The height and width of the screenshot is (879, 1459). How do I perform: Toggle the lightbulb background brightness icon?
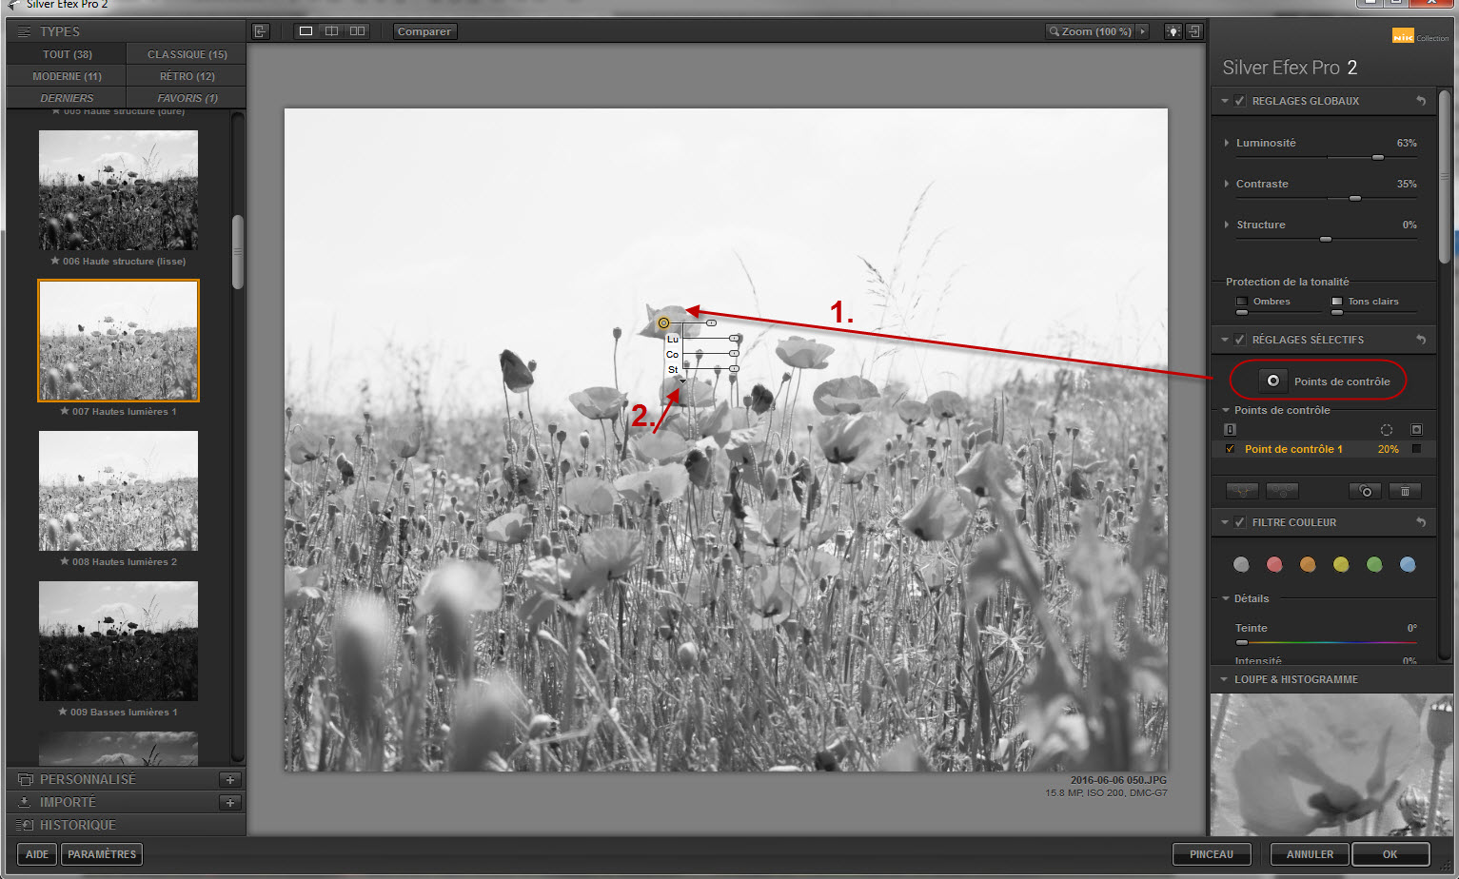(1173, 31)
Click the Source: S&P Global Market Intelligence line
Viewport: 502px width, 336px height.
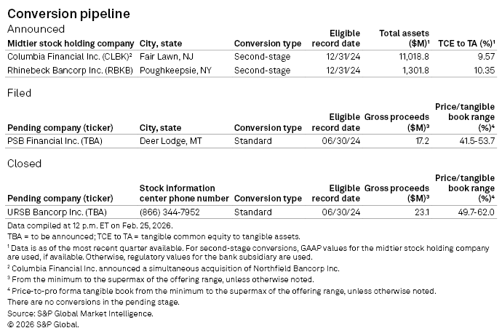(x=80, y=313)
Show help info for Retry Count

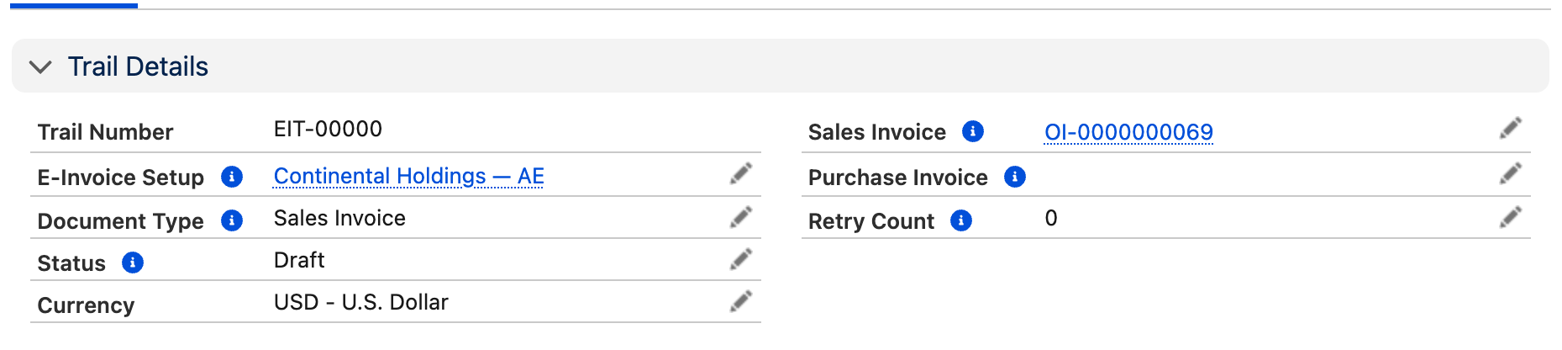pyautogui.click(x=961, y=220)
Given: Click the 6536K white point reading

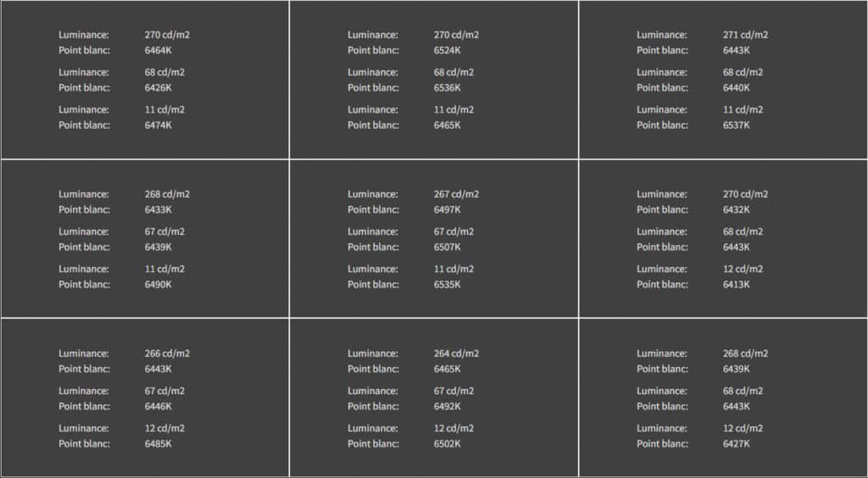Looking at the screenshot, I should point(448,87).
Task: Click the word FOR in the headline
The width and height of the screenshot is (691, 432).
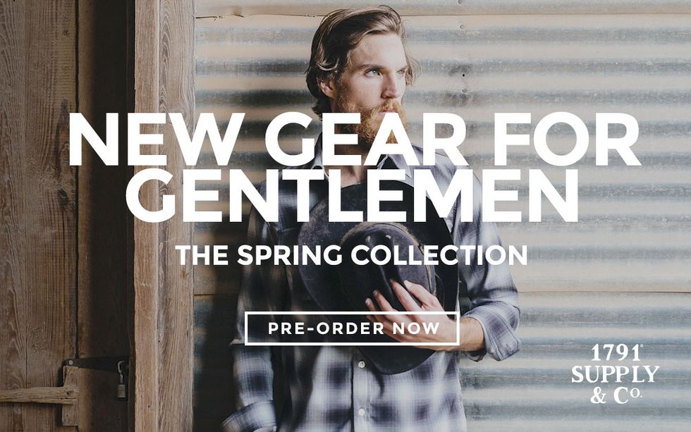Action: (x=568, y=139)
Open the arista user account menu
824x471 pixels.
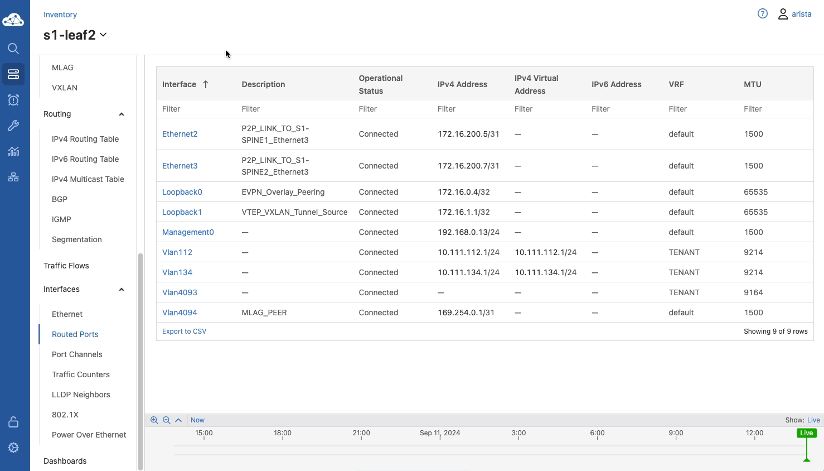[794, 14]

Exercise brief |
Can you retype all of the material above exactly as it appears, leaving the pictures out?

Answer to this exercise |
The height and width of the screenshot is (879, 1459). How do I perform: Toggle the lightbulb background brightness icon?
(1173, 31)
Click the Source: S&P Global Market Intelligence line
Viewport: 502px width, 336px height.
(x=80, y=313)
Show help info for Retry Count

pyautogui.click(x=961, y=220)
Given: Click the 6536K white point reading

Looking at the screenshot, I should point(448,87).
Task: Click the word FOR in the headline
The width and height of the screenshot is (691, 432).
Action: (x=568, y=139)
Open the arista user account menu
824x471 pixels.
[794, 14]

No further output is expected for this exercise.